Los niños a los dos años juegan juntos. No les importa la religión del otro o su nacionalidad. Cuando comienza su educación, no se toca el tema de la cordialidad, solo el conocimiento, y eso crea un sentido de “nosotros” y “ellos”, y luego, gradualmente, “mi nación” y “su nación”, “mi religión” y “su religión”. Nuestra educación debe incluir enseñanzas morales. ¿Religión? No, sino enseñanza moral. El éxito de la vida depende mucho de la cordialidad.

¿Qué es lo que usted llama “egoísmo consciente”?

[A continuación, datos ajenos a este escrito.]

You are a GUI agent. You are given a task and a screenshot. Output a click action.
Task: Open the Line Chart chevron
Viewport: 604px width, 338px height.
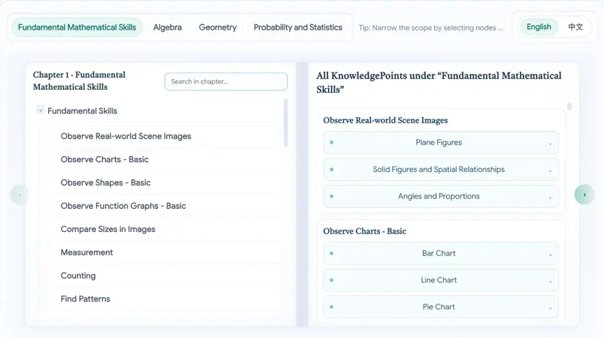tap(550, 281)
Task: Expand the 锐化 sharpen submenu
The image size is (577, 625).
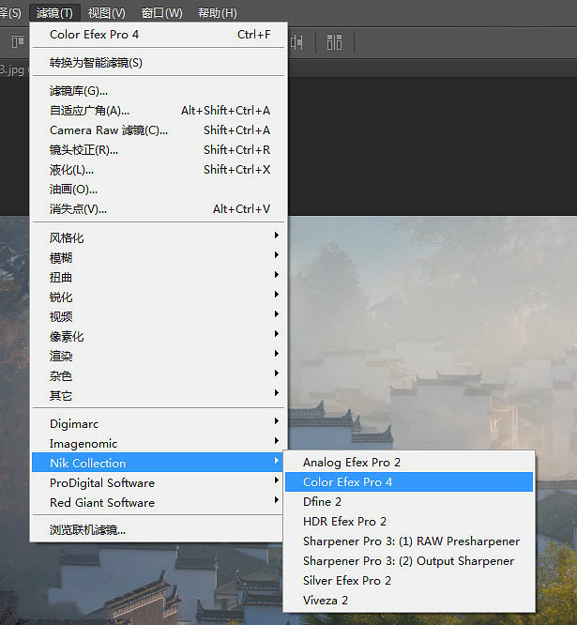Action: (x=61, y=297)
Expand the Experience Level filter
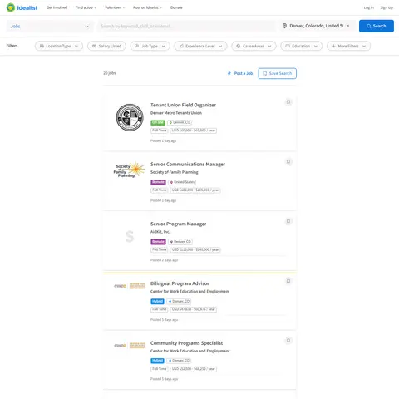399x399 pixels. tap(200, 46)
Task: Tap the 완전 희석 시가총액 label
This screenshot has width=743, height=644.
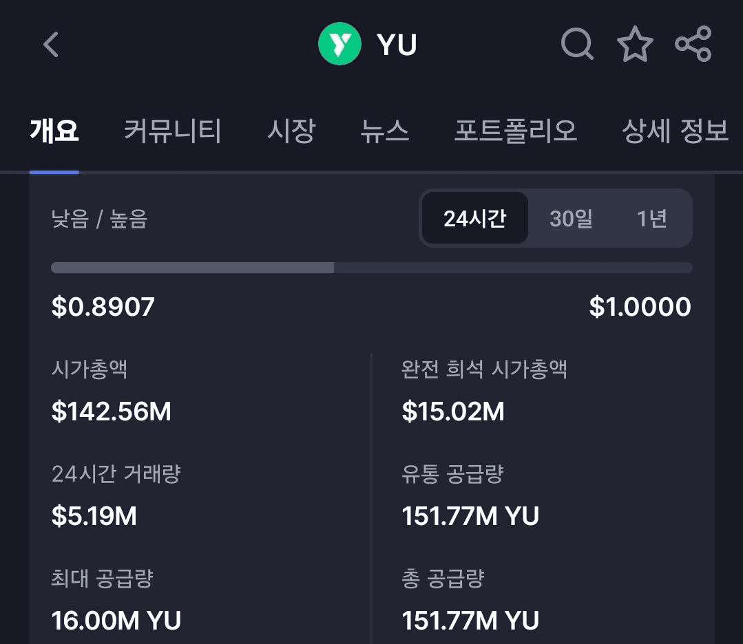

Cuidar a los demás es la mejor manera de satisfacer tu propio interés. El altruismo es muy útil y muy importante para mantener la tranquilidad mental. Cualquier tipo de gente que conozco, siento que son mis hermanos y hermanas. Eso me da paz interior. Puedo decir que, el Dalai Lama, dondequiera que vaya, siempre sonríe.

Una vida de lucha, exilio y plenitud

1937 El Dalai Lama es reconocido como la reencarnación de los anteriores 13 Dalai Lamas después de haber identificado correctamente los objetos que le pertenecieron en una anterior vida.

1959 Es obligado a huir del Tíbet disfrazado y comienza una vida de exilio en India.

1963 Crea una constitución democrática para los tibetanos mientras sigue en exilio.

1989 Gana el Premio Nobel de la Paz. “Sin importar de qué lugar provengamos en el mundo, todos somos básicamente seres humanos iguales. Todos buscamos la felicidad e intentamos evitar el sufrimiento. Tenemos las mismas necesidades y preocupaciones humanas”.